◆ Work required ◆
Each line from the start of the data below through the one containing "You are a computer-use agent. Image resolution: width=182" must be reproduced exactly.

◆ Material supplied ◆
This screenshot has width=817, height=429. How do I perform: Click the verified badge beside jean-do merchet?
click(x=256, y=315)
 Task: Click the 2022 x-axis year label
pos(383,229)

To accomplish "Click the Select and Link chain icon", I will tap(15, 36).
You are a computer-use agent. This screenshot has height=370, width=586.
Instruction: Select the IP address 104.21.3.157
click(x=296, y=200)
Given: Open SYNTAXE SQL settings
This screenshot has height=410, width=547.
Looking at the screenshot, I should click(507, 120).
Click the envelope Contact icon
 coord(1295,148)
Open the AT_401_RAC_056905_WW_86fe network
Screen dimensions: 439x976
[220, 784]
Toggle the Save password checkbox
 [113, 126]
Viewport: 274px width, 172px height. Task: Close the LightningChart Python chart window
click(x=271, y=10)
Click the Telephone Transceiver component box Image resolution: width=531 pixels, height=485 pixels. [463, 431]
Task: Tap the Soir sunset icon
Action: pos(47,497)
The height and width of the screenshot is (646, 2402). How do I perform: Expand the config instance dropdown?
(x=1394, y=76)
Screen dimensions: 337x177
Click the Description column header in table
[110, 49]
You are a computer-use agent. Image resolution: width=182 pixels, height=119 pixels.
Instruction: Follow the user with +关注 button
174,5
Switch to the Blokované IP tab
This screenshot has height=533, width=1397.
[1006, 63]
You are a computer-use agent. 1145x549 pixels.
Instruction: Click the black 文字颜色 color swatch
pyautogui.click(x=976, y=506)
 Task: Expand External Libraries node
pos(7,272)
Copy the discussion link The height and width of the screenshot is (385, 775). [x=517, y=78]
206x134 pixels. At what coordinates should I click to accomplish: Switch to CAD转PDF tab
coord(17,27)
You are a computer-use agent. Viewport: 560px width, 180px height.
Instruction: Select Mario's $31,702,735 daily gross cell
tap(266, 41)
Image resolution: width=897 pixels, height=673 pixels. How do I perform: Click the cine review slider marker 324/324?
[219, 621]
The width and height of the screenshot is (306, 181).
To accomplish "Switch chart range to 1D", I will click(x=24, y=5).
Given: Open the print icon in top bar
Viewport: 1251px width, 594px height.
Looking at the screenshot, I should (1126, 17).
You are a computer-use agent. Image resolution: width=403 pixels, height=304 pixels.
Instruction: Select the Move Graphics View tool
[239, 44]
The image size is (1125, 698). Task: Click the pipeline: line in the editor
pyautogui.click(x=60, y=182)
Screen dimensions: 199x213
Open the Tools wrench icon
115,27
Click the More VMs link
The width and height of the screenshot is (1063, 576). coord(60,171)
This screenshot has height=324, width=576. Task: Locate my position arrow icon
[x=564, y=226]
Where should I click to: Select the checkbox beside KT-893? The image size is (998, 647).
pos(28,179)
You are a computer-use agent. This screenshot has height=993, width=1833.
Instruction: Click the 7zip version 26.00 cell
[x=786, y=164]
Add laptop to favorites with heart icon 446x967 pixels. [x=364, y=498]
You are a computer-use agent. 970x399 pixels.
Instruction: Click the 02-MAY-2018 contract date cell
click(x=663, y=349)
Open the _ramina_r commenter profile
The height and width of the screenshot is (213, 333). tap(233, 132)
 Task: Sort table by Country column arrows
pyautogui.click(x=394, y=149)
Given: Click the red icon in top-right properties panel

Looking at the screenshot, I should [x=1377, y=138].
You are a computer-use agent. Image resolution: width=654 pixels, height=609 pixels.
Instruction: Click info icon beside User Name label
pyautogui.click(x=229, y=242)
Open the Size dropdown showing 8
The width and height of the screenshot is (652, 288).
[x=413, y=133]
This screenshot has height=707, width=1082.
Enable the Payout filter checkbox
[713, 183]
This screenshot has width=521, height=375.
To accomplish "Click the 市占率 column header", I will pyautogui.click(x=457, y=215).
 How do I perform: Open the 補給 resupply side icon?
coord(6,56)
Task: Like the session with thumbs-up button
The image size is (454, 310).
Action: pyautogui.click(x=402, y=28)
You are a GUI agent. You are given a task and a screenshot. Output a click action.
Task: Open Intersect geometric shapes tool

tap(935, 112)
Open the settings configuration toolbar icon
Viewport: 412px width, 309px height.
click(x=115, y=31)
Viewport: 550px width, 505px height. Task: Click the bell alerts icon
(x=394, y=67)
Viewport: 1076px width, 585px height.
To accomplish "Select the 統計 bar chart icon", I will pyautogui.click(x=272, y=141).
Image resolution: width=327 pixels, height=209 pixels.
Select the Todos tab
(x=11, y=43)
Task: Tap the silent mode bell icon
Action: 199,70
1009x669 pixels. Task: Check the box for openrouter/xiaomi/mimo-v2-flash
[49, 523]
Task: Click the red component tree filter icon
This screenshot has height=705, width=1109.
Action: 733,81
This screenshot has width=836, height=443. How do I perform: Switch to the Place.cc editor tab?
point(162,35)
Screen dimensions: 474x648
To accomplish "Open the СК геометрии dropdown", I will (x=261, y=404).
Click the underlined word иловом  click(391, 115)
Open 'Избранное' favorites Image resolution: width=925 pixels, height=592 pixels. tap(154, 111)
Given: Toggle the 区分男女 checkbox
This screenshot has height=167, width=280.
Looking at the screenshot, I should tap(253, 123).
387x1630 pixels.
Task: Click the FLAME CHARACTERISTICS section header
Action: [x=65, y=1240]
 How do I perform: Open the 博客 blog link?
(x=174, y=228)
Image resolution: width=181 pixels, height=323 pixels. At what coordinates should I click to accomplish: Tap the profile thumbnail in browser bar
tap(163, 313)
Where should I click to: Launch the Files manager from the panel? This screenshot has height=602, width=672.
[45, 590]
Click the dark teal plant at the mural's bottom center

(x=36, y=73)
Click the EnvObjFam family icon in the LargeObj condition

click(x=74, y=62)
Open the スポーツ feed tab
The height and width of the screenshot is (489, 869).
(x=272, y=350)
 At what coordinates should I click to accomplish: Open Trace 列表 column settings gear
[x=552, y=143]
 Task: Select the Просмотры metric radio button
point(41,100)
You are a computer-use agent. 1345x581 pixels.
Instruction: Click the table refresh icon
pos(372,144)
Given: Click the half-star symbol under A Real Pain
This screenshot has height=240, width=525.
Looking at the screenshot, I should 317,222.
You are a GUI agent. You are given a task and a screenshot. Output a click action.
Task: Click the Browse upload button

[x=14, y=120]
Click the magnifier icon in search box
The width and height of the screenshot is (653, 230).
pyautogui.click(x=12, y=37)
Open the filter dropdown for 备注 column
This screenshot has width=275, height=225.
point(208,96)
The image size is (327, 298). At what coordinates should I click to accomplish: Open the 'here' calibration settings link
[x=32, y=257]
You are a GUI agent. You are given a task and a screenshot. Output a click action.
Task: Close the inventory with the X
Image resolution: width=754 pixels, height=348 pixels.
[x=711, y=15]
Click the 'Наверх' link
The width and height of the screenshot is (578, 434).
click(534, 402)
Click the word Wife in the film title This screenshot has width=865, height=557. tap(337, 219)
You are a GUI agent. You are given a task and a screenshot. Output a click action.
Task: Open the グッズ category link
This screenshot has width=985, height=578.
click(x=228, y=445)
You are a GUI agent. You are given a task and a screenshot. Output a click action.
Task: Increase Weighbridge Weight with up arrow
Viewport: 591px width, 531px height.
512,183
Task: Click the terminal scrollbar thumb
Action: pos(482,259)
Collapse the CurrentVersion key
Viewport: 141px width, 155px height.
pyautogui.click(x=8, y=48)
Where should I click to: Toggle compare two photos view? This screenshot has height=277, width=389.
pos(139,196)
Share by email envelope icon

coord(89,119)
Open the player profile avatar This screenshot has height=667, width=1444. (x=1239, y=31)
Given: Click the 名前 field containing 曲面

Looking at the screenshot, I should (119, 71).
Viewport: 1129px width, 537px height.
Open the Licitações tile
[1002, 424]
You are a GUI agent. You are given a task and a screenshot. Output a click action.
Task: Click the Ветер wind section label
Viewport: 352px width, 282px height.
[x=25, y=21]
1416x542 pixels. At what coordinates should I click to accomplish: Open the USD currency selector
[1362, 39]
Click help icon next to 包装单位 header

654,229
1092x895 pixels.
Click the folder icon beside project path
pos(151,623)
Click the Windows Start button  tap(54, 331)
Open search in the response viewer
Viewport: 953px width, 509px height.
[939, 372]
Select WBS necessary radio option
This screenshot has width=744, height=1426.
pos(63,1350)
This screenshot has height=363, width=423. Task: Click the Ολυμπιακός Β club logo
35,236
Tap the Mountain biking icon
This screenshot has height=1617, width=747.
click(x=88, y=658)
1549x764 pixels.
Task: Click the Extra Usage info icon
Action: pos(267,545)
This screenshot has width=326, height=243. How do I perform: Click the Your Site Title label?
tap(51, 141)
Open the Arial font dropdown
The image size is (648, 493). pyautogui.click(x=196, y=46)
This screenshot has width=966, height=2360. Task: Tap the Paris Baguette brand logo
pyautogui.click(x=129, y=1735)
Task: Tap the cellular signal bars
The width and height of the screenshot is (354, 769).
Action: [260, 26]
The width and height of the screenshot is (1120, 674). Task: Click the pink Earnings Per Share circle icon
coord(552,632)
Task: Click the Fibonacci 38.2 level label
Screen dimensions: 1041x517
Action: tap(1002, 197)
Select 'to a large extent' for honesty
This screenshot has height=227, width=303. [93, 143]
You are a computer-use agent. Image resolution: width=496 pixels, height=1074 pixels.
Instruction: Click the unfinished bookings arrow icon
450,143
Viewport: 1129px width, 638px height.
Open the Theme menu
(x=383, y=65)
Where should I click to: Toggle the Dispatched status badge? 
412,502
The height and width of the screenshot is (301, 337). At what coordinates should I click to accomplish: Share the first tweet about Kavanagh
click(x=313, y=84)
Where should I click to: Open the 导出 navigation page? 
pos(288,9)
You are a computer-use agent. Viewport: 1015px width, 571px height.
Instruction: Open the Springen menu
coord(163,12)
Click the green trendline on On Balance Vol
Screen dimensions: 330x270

◆ Output for this task ◆
This screenshot has width=817, height=429. How do I perform: Click the verified badge beside jean-do merchet?
click(x=256, y=315)
 Task: Click the 2022 x-axis year label
pos(383,229)

To accomplish "Click the Select and Link chain icon", I will tap(15, 36).
You are a computer-use agent. This screenshot has height=370, width=586.
Instruction: Select the IP address 104.21.3.157
click(x=296, y=200)
Given: Open SYNTAXE SQL settings
This screenshot has height=410, width=547.
Looking at the screenshot, I should click(507, 120).
Click the envelope Contact icon
 coord(1295,148)
Open the AT_401_RAC_056905_WW_86fe network
Screen dimensions: 439x976
[220, 784]
Toggle the Save password checkbox
 [113, 126]
Viewport: 274px width, 172px height. Task: Close the LightningChart Python chart window
click(x=271, y=10)
Click the Telephone Transceiver component box Image resolution: width=531 pixels, height=485 pixels. [463, 431]
Task: Tap the Soir sunset icon
Action: pos(47,497)
The height and width of the screenshot is (646, 2402). How do I perform: Expand the config instance dropdown?
(x=1394, y=76)
Screen dimensions: 337x177
Click the Description column header in table
[110, 49]
You are a computer-use agent. Image resolution: width=182 pixels, height=119 pixels.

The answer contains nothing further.